**SELECTED TEXT**
R/sim.genCatSMR.move.R

Defines functions sim.genCatSMR.move

Documented in sim.genCatSMR.move

#' Simulate data from the generalized categorical spatial mark resight model with or 
#' without telemetry data where activity centers move between the marking and sighting process. 
#' Marking and sighting may not be interspersed because activity center moves between the two processes.
#' @param N abundance
#' @param lam0.mark the detection function baseline detection rate for the marking process. Converted to p0, the baseline detection probability if the obstype="bernoulli".
#' @param lam0.sight the detection function baseline detection rate for the sighting process. Converted to p0, the baseline detection probability if the obstype="bernoulli".
#' @param sigma_d the detection function spatial scale parameter assumed to be the same for both capture
#' processes. This could be relaxed.
#' @param sigma_p the spatial scale parameter for activity center relocation between capture processes.

**GIVEN DATA**
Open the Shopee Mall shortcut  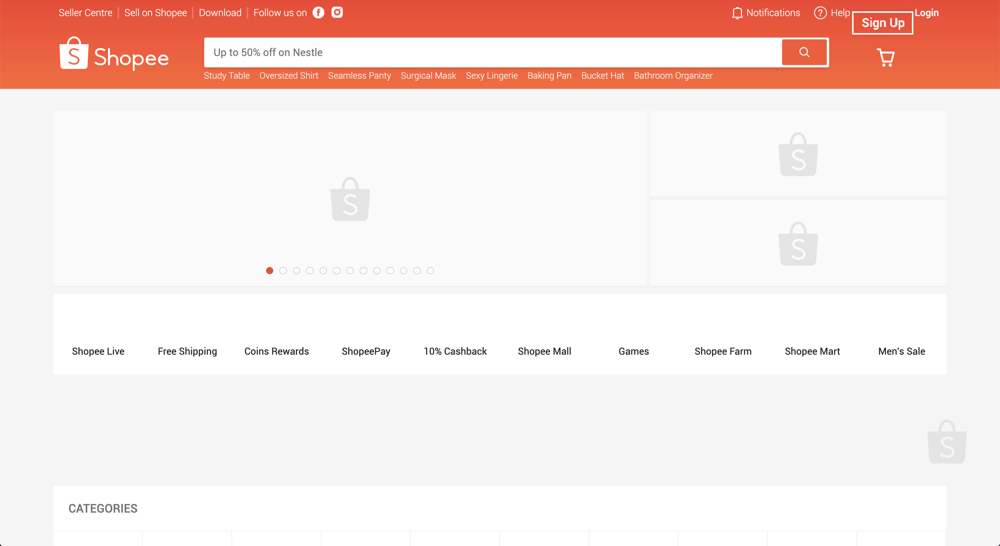click(544, 351)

**DIRECTIONS**
**1.** In the R documentation for the categorical spatial mark resight simulation, what does the parameter sigma_p describe?
**2.** Write the next part of the R documentation for the categorical spatial mark resight simulation, starting after its last line.

**RESPONSES IN ORDER**
**1.** It is the spatial scale parameter for activity center relocation between capture processes.

**2.**
#' @param K1 the number of marking occasions
#' @param K2 the number of sighting occasions
#' @param X1 a matrix with two columns for the X and Y trap locations of the marking process. J1 rows.
#' @param X2 a matrix with two columns for the X and Y trap locations of the sighting process. J2 rows.
#' @param buff an integer indicating the distance to buffer the combined trapping array (X1 and X2), to create the state space
#' @param obstype a vector of length two indicating the observation model, "bernoulli" or "poisson", for the 
#' marking and sighting process
#' @param ncat an integer indicating the number of categorical identity covariates
#' @param pIDcat a vector of length ncat containing the probability that the value of each categorical identity covariate
#'  is observed upon capture
#' @param IDcovs a list of length ncat containing the values each categorical identity covariate can take. The
#' length of each list element determines the number of values each categorical identity covariate can take.
#' @param gamma a list of the category level probabilities of the same dimension as IDcovs. The category level
#' probabilities for each covariate must sum to 1.
#' @param pMarkID a vector of length 2 containing the probability the marked status is observed upon capture
#' for marked and unmarked individuals, respectively. If these are less than 1, unknown marked status
#' samples are produced.
#' @param tlocs a single integer indicating the number of telemetry locations to simulate for each marked individual.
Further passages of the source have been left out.